(Pixel coordinate grounding data)
-----

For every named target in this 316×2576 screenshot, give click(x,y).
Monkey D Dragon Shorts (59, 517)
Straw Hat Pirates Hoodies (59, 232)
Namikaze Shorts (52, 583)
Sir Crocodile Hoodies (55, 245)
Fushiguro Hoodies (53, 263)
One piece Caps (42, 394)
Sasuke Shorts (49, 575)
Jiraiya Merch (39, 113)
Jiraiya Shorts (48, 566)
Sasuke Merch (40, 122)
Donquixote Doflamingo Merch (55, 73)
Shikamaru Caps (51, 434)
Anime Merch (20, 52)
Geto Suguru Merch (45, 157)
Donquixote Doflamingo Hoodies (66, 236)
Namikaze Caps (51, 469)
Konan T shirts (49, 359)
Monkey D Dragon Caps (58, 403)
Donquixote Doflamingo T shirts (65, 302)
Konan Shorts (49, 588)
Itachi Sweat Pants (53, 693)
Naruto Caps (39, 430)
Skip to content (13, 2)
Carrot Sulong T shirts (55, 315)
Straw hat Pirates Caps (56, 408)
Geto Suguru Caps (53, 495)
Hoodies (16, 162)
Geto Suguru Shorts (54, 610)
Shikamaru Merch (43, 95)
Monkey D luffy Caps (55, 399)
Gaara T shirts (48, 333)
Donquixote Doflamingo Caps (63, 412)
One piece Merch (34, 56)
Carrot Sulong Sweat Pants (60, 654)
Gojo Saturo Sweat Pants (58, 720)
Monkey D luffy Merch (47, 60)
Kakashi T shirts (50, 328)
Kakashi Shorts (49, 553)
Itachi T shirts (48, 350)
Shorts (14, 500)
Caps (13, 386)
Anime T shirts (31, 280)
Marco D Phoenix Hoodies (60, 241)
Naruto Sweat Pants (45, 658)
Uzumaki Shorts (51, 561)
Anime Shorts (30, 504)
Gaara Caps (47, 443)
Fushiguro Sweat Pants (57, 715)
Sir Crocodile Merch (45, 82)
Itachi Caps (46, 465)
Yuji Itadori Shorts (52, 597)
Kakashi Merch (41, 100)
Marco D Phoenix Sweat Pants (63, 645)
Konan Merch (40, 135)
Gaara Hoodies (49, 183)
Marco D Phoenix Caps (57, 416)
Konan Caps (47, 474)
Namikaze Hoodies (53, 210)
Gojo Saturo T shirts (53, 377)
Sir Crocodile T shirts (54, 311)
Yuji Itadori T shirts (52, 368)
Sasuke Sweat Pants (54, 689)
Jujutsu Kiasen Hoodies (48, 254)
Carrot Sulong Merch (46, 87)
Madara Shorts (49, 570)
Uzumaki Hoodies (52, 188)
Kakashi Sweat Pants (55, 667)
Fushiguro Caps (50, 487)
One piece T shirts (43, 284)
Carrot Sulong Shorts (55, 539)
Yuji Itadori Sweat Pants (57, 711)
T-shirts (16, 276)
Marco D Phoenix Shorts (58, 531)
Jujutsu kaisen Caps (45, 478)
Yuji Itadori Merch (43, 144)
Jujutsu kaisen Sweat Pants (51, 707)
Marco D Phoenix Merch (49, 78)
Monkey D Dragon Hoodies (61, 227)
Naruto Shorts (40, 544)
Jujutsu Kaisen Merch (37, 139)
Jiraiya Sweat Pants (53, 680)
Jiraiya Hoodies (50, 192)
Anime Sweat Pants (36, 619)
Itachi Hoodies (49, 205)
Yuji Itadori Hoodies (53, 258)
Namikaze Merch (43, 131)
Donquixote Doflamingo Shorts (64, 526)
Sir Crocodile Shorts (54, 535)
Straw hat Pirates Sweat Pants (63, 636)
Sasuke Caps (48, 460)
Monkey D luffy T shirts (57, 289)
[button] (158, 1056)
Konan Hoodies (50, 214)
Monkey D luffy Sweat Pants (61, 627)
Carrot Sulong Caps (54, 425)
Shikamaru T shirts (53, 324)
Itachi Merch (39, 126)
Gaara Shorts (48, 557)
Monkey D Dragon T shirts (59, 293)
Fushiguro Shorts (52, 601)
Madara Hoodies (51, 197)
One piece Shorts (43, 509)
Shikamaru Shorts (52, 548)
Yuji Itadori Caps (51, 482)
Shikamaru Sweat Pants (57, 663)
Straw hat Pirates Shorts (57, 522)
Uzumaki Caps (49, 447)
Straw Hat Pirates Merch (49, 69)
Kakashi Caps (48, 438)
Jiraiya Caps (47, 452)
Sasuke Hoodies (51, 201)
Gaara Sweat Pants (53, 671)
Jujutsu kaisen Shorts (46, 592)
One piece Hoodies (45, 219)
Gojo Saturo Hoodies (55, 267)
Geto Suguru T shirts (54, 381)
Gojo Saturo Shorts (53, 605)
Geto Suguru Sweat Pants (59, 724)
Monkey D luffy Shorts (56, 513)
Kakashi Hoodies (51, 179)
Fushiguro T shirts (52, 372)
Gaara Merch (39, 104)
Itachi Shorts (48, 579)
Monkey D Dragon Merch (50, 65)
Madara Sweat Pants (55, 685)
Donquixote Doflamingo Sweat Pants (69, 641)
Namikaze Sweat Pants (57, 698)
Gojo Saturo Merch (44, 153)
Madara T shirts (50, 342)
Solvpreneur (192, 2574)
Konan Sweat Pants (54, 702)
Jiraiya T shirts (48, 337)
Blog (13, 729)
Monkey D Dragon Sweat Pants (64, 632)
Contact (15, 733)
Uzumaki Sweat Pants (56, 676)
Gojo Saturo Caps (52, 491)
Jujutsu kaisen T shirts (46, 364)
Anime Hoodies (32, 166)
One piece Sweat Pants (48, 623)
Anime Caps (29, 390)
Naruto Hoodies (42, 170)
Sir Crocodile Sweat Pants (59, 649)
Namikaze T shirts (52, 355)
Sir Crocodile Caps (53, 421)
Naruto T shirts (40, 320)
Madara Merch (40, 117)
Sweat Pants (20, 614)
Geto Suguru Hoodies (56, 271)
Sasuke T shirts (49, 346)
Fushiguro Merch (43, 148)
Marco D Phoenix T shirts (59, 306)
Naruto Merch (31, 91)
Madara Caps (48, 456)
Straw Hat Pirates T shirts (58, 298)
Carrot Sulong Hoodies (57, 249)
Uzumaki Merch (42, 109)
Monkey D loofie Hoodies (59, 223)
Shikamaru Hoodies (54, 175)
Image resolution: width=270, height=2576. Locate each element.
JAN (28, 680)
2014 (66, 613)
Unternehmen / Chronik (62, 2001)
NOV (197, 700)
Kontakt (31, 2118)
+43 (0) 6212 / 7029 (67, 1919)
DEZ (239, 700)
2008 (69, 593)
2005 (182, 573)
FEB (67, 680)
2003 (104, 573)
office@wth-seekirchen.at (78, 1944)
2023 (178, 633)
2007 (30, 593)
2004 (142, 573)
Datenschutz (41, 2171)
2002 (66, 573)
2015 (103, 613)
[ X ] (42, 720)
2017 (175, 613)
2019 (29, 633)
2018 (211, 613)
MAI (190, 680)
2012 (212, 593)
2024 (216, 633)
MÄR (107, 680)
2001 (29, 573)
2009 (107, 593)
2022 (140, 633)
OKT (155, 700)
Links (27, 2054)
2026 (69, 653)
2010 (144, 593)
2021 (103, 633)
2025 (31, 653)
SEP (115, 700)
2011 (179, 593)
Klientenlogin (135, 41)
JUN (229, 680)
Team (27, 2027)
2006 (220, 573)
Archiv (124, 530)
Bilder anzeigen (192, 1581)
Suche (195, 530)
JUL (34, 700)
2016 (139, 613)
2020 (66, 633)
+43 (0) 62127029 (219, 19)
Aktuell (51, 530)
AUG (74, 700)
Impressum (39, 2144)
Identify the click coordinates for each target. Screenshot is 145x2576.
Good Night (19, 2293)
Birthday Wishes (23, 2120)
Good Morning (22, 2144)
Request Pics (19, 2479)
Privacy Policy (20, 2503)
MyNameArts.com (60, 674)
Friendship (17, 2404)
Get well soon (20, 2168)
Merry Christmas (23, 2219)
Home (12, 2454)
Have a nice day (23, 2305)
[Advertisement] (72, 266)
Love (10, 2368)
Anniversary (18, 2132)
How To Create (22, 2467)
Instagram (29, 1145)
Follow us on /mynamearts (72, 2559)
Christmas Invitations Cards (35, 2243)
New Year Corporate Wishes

-----

*Task to complete*
Read through the lines above and collect those that contain the string "Gojo".

*Answer section*
Gojo Saturo Sweat Pants (58, 720)
Gojo Saturo T shirts (53, 377)
Gojo Saturo Hoodies (55, 267)
Gojo Saturo Shorts (53, 605)
Gojo Saturo Merch (44, 153)
Gojo Saturo Caps (52, 491)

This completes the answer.